TensorFlow2.0 Advent Calendar 2019に関連記事が数多くありますので、そちらも合わせてご覧ください。
そもそも使い分ける必要があるのか
正直なところ、全てEager Executionで書けばよいのでは。。。
個人的には、以下のように使い分けています。
- Eager Execution:RNN, GAN
- tf.kerasのTraining Loop:CNN
複雑なモデルはEager Executionで書くことが多いです。
使い分けるために
基本的に、最新のAPIを使えば共通化できます。
モデルをKeras Subclassing APIで書く
Kerasは以下の3つの形式でモデルを定義できます。
Model subclassingが最も柔軟にモデルを記述できるので、これを使います。
データのパイプラインをtf.dataで書く
Datasets APIでKerasのモデルを学習できるので、これを使います。
その他
その他の細かいところもできるだけ共通化しておくと便利です。
- 重みの保存形式
- ログの表示
- 標準出力
- TensorBoard
具体例(画像分類)
問題設定はここを参考にしました。
また、動作検証環境は以下の通りです。
- Python 3.7
- Anaconda 2019.10
- TensorFlow 2.0.0
データの準備
画像ファイルとラベルが書かれたCSVファイルを準備します。1
以下のコードでは、MNISTのデータを画像とCSVファイルとして保存しています。
from pathlib import Path
import pandas as pd
import tensorflow as tf
from PIL import Image
def save_data(data, image_dir, label_path):
images, labels = data
(image_dir).mkdir(parents=True, exist_ok=True)

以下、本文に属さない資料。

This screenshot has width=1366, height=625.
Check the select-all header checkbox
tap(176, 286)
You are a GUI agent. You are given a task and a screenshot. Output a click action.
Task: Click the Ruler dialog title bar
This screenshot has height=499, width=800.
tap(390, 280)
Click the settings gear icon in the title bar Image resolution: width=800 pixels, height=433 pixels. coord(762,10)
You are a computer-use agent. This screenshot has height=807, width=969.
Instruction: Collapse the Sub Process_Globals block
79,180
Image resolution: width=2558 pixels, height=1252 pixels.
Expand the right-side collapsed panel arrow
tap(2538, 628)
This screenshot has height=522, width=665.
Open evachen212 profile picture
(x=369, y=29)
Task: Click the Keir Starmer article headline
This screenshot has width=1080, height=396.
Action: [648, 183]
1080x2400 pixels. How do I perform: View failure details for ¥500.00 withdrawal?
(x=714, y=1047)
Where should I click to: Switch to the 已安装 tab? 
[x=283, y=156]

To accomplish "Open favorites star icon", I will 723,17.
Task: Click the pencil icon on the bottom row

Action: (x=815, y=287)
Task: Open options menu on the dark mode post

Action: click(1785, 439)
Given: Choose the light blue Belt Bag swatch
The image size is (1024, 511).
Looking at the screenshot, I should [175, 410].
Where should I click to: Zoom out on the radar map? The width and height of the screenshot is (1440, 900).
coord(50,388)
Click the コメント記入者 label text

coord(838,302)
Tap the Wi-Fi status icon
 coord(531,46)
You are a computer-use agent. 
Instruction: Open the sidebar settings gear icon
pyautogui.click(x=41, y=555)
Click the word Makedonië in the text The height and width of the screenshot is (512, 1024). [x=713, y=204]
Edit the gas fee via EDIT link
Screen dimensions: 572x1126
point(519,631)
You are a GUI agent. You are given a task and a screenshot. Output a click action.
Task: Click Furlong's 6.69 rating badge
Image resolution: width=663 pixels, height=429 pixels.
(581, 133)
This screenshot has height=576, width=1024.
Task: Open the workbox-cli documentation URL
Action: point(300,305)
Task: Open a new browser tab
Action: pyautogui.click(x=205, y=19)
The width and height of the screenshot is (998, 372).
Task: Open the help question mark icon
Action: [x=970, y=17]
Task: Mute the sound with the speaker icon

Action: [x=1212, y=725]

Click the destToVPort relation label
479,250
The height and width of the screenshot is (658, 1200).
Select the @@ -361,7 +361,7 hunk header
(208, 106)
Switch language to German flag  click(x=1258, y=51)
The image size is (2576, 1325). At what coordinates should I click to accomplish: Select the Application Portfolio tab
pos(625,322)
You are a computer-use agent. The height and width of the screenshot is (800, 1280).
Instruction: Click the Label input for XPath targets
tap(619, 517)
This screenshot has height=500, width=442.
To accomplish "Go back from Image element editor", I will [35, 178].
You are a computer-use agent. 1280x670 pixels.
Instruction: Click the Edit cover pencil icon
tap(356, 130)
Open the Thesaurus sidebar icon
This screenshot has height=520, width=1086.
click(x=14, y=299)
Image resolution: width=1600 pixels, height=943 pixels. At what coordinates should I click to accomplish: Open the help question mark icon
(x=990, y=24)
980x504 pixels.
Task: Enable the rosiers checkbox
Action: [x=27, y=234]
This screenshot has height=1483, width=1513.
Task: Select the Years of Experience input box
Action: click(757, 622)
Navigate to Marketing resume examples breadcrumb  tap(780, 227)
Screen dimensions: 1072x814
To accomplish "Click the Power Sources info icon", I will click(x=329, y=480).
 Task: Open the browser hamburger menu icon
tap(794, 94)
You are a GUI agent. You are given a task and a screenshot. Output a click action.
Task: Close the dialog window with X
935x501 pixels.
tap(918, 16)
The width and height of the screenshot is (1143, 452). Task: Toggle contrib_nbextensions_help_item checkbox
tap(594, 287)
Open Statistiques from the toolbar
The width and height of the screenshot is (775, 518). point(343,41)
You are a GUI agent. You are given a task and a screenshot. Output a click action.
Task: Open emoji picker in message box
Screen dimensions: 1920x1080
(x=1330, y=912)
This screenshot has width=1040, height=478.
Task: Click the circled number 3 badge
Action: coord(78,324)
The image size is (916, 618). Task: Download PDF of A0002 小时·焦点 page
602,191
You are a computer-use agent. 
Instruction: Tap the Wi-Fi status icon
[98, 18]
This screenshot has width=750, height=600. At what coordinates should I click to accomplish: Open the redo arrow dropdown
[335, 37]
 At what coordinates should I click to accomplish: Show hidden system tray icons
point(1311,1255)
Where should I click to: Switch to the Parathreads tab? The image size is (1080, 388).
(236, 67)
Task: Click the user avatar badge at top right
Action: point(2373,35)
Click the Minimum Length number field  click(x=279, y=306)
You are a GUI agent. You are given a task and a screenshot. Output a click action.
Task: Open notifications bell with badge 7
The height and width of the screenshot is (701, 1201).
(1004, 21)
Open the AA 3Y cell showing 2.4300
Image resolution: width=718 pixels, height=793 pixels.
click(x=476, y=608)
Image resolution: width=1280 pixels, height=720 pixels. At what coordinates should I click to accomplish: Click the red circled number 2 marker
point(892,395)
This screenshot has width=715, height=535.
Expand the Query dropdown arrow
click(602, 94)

image_path_list = [image_dir / f"{i:04}.png" for i in range(len(images))]
for image_path, image in zip(image_path_list, images):
Image.fromarray(image).save(image_path)
pd.DataFrame(zip([path.name for path in image_path_list], labels)).to_csv(
label_path, header=False, index=False
)
def read_csv(csv_path, image_dir):
df = pd.read_csv(csv_path, header=None, names=["name", "label"])
image_path_list = df["name"].apply(lambda x: str(image_dir / x)).to_list()
labels = df["label"].values
return image_path_list, labels
if __name__ == "__main__":
train_data, test_data = tf.keras.datasets.mnist.load_data()
data_dir = Path("input")
save_data(train_data, data_dir / "train_images", data_dir / "train_labels.csv")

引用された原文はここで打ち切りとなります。